What to produce: Give again, unaltered, the lines of the listing below that run from the line having "The image size is (1026, 797)." through the line having "Instruction: Open Portfolio from the sidebar".
** Input data follows **
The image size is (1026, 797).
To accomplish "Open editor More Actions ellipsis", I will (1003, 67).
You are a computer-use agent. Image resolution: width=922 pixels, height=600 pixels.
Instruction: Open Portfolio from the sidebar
** End of Input data **
** Input data follows **
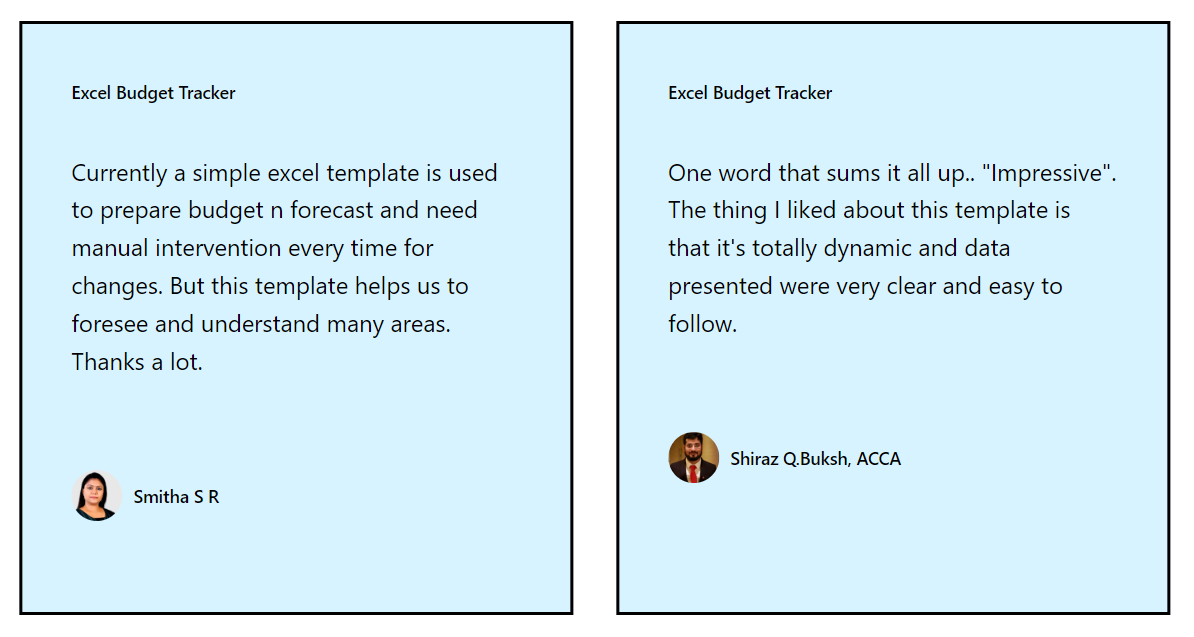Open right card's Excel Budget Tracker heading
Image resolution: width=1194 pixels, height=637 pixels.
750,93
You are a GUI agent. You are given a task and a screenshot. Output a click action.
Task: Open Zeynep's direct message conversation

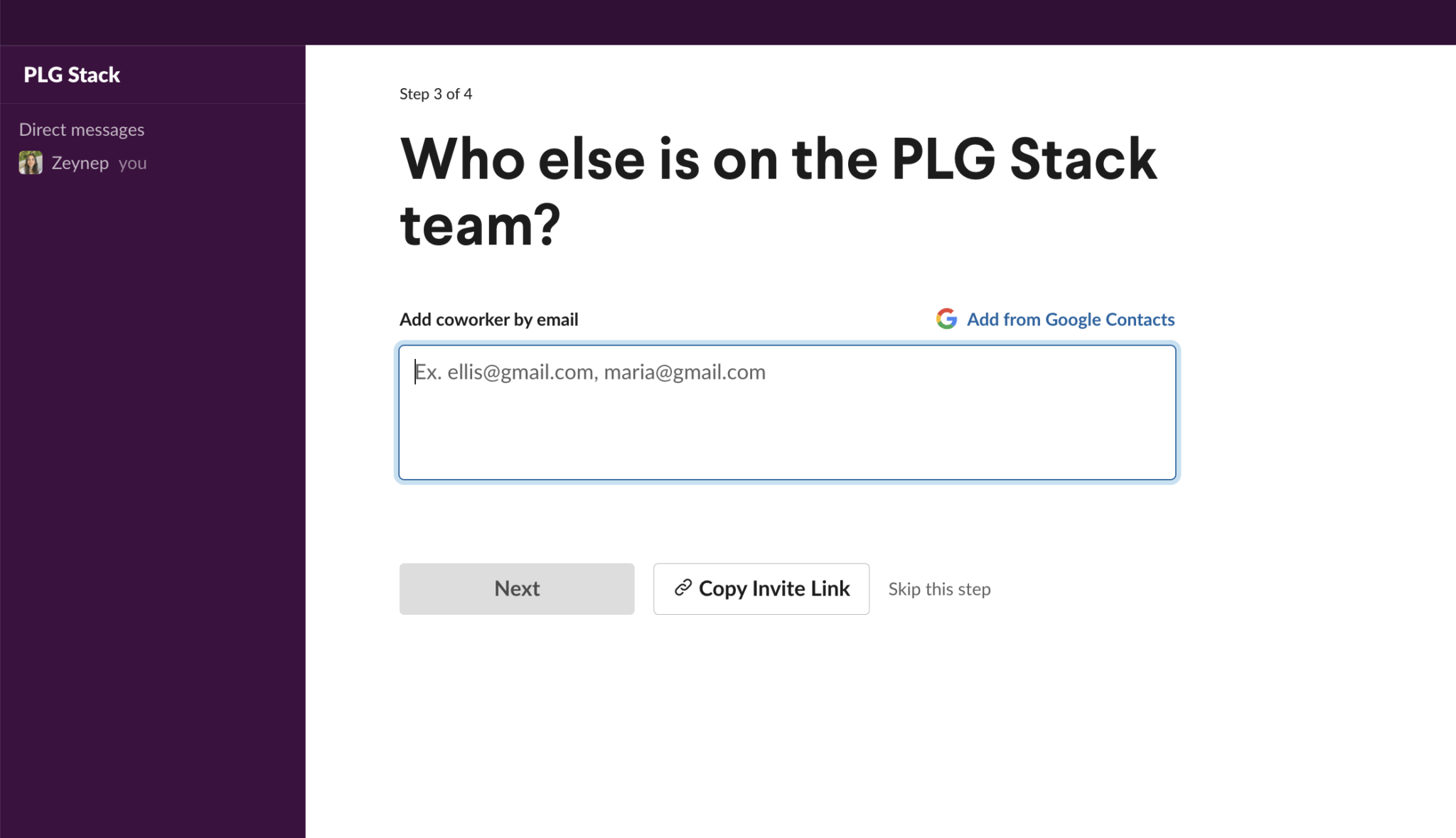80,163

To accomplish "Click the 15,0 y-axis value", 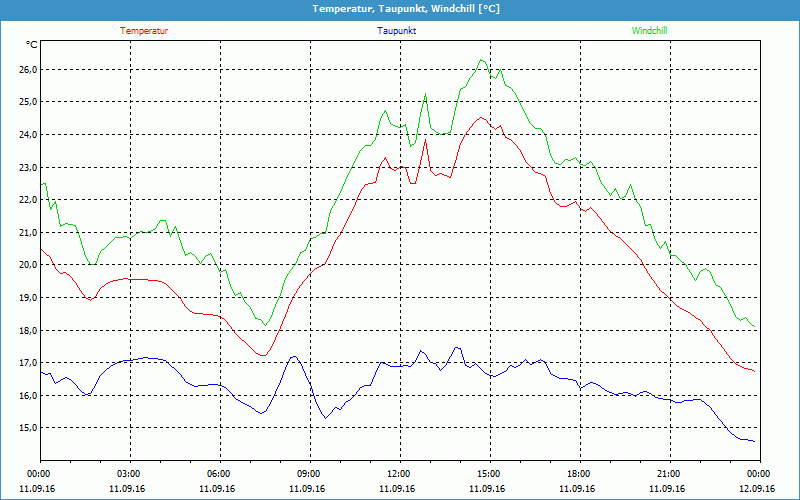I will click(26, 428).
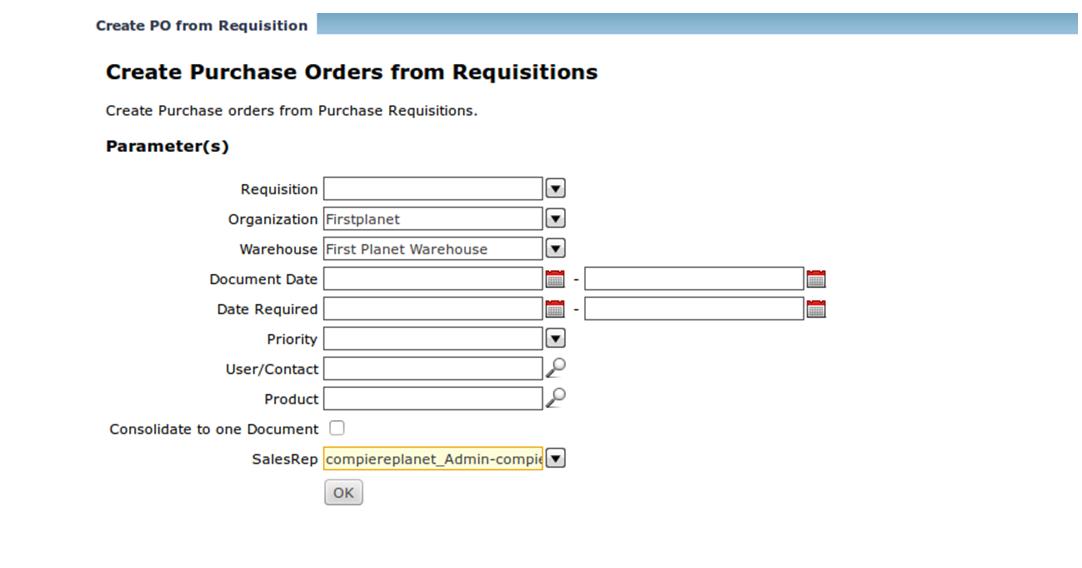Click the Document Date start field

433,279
** End of Input data **
Answer for this exercise:
The image size is (1026, 797).
To accomplish "Open editor More Actions ellipsis", I will (1003, 67).
You are a computer-use agent. Image resolution: width=922 pixels, height=600 pixels.
Instruction: Open Portfolio from the sidebar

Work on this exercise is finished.